Три сабли разом выскочили из ножен, три клинка сошлись треугольником у шеи Лейбница (блестящие и острые в отличие от его ржавого). В тот же самый миг – возможно, потому что обмяк от испуга, – он попал-таки в отверстие, и рапира скользнула до середины ножен, где и застряла из-за ржавчины. Руки Лейбница повисли, как мокрые тросы. Тяжелый эфес раскачивался на гибком клинке. Двадцатипятилетний Пётр Романов вошёл в комнату под руку с двадцатидевятилетней Софией-Шарлоттой. Во всяком случае, Лейбниц (стоявший неподвижно, вытянув шею, чтобы не порезаться) заключил, что это царь, поскольку в жизни не видел такого высокого человека. При всём своём непомерном росте царь был прекрасно сложен, а лицо его, чисто выбритое, если не считать усов, хранило мальчишескую свежесть.
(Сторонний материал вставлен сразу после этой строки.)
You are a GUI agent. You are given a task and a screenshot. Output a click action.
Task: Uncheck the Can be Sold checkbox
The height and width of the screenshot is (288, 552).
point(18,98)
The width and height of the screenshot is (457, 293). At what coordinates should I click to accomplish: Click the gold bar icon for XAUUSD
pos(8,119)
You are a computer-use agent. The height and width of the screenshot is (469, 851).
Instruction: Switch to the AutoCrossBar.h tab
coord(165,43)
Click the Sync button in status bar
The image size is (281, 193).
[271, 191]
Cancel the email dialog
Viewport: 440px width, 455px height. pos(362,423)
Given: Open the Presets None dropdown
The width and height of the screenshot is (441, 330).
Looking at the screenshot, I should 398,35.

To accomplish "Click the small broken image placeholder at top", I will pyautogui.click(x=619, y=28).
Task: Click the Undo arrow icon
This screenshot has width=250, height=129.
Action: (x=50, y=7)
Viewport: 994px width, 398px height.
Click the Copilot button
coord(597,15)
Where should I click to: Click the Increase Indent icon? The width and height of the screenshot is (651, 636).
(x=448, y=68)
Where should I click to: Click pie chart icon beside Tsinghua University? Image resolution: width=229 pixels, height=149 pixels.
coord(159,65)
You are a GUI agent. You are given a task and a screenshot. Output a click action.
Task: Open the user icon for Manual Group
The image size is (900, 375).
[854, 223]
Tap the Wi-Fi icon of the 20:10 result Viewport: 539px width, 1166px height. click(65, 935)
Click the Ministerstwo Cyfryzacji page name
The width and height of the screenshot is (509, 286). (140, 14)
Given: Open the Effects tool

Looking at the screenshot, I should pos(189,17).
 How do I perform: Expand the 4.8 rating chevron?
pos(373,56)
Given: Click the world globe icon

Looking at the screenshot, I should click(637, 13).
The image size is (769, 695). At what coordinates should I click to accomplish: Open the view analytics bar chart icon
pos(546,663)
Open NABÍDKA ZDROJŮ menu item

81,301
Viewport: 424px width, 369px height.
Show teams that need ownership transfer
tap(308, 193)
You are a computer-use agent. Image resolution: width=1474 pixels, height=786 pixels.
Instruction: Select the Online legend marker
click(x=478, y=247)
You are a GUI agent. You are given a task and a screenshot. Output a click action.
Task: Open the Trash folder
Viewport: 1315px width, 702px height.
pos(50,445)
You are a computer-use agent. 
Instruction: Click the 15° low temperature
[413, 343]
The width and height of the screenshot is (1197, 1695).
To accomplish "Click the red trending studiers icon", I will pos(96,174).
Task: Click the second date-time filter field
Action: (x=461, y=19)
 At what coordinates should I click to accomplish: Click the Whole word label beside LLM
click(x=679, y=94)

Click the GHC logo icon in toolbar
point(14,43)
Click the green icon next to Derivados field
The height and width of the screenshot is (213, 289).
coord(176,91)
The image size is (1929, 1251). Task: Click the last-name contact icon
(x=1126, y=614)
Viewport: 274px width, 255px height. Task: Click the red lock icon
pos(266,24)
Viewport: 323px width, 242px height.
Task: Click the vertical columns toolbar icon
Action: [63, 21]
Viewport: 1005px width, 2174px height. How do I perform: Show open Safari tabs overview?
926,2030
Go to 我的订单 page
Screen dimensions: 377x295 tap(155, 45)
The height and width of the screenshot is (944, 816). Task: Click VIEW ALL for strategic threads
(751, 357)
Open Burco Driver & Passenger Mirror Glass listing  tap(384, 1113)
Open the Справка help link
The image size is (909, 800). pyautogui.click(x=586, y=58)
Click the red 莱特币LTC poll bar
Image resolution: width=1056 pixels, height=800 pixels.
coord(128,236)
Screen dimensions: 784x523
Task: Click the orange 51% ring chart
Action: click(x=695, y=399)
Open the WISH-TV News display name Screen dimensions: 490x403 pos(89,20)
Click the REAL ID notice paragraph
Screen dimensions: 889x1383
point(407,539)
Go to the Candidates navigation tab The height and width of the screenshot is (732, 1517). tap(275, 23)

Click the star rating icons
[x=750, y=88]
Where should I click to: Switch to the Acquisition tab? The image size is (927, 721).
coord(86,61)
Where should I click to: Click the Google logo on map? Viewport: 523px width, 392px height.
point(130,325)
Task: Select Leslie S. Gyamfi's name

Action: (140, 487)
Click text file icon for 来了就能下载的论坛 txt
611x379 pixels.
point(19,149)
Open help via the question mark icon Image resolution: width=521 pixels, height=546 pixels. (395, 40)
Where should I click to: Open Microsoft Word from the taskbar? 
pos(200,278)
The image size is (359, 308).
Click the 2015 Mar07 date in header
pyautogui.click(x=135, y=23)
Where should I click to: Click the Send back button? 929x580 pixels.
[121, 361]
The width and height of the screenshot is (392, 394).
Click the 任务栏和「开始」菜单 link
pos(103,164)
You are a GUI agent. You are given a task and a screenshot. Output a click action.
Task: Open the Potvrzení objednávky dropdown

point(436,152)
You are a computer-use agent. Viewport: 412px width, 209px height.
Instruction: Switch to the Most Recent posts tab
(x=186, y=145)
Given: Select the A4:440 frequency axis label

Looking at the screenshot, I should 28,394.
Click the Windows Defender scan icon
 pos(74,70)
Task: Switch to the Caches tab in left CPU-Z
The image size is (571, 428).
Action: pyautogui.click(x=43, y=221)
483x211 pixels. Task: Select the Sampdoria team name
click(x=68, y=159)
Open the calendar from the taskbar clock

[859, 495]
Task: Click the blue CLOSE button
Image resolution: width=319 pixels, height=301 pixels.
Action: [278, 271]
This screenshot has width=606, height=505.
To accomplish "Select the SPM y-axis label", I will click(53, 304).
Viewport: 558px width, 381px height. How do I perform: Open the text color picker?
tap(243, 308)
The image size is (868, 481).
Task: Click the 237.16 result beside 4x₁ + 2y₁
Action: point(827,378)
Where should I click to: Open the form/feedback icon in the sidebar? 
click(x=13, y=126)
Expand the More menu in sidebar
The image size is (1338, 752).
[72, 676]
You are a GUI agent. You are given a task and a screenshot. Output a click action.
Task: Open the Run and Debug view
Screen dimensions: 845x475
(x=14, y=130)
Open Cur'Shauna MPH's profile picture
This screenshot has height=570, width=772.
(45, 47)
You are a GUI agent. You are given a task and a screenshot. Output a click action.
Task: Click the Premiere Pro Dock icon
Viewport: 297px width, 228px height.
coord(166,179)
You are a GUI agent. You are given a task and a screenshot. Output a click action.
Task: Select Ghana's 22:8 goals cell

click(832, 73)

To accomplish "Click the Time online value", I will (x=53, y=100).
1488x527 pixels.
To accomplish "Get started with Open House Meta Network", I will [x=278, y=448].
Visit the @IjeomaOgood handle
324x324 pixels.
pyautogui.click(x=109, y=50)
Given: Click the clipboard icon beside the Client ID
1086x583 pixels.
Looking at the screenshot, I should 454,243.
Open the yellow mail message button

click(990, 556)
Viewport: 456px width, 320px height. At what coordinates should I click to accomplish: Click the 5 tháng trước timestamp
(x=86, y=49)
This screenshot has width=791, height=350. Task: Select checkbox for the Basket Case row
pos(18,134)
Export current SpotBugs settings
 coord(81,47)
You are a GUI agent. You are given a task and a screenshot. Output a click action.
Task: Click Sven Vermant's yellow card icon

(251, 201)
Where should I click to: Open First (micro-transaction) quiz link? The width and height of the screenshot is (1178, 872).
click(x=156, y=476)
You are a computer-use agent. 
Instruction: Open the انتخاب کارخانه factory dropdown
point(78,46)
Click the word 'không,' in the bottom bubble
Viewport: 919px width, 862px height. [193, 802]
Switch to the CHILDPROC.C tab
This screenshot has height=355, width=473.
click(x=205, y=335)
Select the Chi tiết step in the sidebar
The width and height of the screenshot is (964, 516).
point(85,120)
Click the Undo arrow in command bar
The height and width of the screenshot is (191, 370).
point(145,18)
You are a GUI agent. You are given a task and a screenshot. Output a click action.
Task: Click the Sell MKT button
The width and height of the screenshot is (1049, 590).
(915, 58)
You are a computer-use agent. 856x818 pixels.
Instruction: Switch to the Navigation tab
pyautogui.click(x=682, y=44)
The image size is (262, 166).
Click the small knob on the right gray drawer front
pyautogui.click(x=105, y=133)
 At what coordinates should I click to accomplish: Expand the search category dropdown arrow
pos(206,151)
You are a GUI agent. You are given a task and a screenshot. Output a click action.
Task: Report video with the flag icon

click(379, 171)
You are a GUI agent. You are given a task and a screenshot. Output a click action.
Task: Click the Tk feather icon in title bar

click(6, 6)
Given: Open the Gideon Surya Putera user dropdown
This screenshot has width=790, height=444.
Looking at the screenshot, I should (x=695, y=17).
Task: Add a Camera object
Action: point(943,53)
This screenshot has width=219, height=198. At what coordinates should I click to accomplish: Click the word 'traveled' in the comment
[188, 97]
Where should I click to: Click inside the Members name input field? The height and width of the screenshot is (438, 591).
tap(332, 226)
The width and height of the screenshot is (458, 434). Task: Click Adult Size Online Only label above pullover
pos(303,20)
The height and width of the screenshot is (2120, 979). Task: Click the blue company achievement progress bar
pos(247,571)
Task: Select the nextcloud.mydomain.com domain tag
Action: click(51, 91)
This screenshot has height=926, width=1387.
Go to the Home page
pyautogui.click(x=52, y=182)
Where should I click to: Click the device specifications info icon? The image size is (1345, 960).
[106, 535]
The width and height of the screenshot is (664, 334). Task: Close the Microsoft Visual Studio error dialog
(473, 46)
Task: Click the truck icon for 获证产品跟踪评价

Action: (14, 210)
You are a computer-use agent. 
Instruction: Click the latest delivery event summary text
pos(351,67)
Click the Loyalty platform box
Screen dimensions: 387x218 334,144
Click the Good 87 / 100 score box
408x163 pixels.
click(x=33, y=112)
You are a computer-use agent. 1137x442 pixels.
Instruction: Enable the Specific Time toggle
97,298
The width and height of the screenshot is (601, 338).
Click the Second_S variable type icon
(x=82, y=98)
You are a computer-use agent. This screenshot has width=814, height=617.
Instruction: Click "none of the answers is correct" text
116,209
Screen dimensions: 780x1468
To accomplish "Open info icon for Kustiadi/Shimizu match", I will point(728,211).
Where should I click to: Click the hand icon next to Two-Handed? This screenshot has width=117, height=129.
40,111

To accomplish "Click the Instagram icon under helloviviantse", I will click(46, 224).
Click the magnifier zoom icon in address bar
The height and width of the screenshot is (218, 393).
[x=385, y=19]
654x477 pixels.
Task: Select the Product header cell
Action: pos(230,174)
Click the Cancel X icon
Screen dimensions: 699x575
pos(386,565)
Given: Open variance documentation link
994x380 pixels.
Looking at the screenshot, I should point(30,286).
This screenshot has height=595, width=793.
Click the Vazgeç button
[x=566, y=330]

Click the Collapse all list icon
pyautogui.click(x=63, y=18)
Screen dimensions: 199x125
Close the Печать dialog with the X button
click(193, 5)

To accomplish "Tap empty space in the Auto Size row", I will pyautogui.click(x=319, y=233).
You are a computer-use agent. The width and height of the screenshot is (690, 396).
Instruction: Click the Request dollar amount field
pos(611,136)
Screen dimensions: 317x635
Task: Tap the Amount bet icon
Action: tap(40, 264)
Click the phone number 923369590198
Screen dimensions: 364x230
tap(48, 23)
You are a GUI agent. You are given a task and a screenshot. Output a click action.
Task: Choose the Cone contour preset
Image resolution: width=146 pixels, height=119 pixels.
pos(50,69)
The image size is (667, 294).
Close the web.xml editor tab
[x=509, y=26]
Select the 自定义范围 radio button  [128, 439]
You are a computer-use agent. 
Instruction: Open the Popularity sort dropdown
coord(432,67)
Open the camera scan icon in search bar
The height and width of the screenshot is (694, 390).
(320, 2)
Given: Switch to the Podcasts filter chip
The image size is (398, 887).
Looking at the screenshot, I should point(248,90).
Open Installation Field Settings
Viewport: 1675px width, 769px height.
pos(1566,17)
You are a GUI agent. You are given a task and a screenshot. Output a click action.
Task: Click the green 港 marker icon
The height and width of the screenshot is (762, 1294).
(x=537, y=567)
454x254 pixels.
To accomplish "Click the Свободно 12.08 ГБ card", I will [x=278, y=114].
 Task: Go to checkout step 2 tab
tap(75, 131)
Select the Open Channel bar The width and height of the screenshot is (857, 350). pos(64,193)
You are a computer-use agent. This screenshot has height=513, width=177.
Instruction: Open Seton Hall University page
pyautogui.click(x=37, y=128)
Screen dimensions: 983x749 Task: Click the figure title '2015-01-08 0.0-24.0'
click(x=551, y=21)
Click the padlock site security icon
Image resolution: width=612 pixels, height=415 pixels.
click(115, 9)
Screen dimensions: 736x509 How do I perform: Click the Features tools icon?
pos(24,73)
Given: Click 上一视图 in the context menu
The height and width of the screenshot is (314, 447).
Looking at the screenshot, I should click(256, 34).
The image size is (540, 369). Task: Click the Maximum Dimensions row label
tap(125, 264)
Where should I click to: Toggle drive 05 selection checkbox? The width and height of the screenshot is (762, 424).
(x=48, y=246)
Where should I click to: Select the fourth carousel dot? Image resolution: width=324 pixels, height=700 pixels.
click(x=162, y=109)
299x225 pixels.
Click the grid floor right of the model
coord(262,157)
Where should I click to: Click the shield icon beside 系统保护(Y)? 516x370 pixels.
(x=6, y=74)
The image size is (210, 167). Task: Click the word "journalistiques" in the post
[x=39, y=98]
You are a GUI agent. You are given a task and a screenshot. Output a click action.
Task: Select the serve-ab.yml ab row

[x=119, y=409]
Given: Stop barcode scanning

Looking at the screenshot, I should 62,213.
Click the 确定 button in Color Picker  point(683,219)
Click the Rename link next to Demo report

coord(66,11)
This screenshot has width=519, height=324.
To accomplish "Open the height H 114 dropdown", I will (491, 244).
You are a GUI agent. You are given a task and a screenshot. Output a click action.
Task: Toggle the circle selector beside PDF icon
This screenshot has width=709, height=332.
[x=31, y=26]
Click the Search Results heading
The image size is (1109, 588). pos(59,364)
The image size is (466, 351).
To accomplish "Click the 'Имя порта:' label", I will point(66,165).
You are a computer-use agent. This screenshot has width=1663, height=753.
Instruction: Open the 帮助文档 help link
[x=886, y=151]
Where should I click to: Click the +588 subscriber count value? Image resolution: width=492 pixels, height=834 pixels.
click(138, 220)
Когда он оторвал чёрные, навыкате, глаза от Софии-Шарлотты (что было нелегко, поскольку он никогда прежде не видел такой красивой и умной женщины) и узрел немую сцену перед собой, то замер на полушаге. Левый глаз закрылся, словно подмигивая, с трудом разлепился и тут же захлопнулся снова. И тут же всю левую щёку свело, словно её скомкала невидимая рука. Пётр освободился от Софии-Шарлотты, на мгновение закрыл ладонями лицо – то ли от смущения, то ли для того, чтобы скрыть тик, – потом резко отбросил их в стороны и шагнул вперёд. Он был так пугающе огромен, что казалось, рухнул на гвардейцев сверху, словно исполинская летучая мышь, однако не упал, а схватил двух крайних за шкирку и сдвинул, так что они столкнулись со стоявшим посередине. Держа всех трёх мёртвой хваткой, царь заорал что-то на непонятном языке – московитском, надо полагать. Лейбниц попятился, пока не оказался сбоку и чуть позади от Софии, после чего упёрся обеими руками в эфес и несколькими толчками загнал рапиру на место. К тому времени Пётр перешёл на площадный немецкий.
– Мне нужны три больших колеса!
– Зачем? – спросила София-Шарлотта, как будто она и все остальные в зале не догадались.
– Просто переломать им кости – слишком лёгкое наказание. А вот если привязать их к колёсам и медленно вращать, перебитые кости будут тереться одна о другую…
– У нас тоже существует такая экзекуция, – сказала София-Шарлотта. – Но, – добавила она дипломатично, – мы давно её не применяем, и наши колёса далеко убраны. Матушка, позвольте представить вам господина Романова. Господин Романов из Московии, едет в Голландию осматривать корабельные верфи. Он очень-очень интересуется кораблями.